The political history of Venice, stripped of its tinsel and melodrama, is tedious as a twice-told tale. Her art, her palaces, are her own eternally, a treasury inexhaustible as the light and mystery of the waters upon which she rests like a lily, the changeful element multiplying her structured loveliness and the opalescent hues of her sky. But in politics Venice has not enriched the world with a single inspiring thought which Rome had not centuries earlier illustrated more grandly, more simply, and with yet profounder meanings.

Spain falls, not as Carlyle imagines, because it "rejects the Faith proffered by the visiting angel"—a Protestant Spain is impossible—but because Spain seeks to stifle in the Netherlands, in Europe at large, that freedom which modern Europe had come to regard as dearer than life—freedom to worship God after the manner nearest to its heart. But disaster taught Spain nothing—


Alas, for mortal history! In happy fortune

A shadow might overturn its height; whilst of disaster

A wet sponge at a stroke effaces the lesson;

And 'tis this last I deem life's greater woe.

The embittered wisdom of Aeschylus finds in all history no more shining comment than the decline of Spain.[4]

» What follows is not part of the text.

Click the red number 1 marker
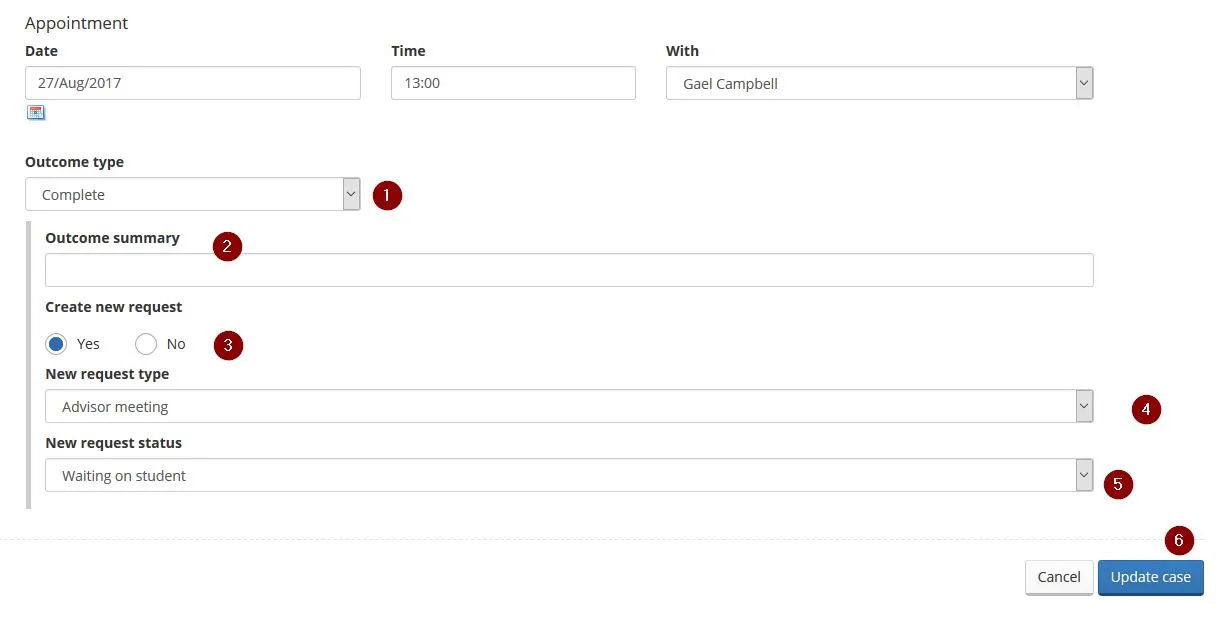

The gloomy resolution of the Austrian Ferdinand II, the internecine war of thirty years which he provokes, sullenly pursues, and in dying bequeaths to his son, are visited upon his house at Leuthen, Marengo, Austerlitz, and in the overthrow of the empire devised ten centuries before by Leo III and Charlemagne.

And with the Revocation, with Le Tellier and the Bull Unigenitus, the procession of the French kings begins, which ends in the Place de la Révolution:—"Son of St. Louis, ascend to Heaven."

From this thraldom to the past, to the ideal of Rome, Imperial Britain, first amongst modern empires, completely breaks. For it is a new empire which Imperial Britain presents to our scrutiny, a new empire moulded by a new ideal.

Let me illustrate this by a contrast—a contrast between two armies and what each brings to the vanquished.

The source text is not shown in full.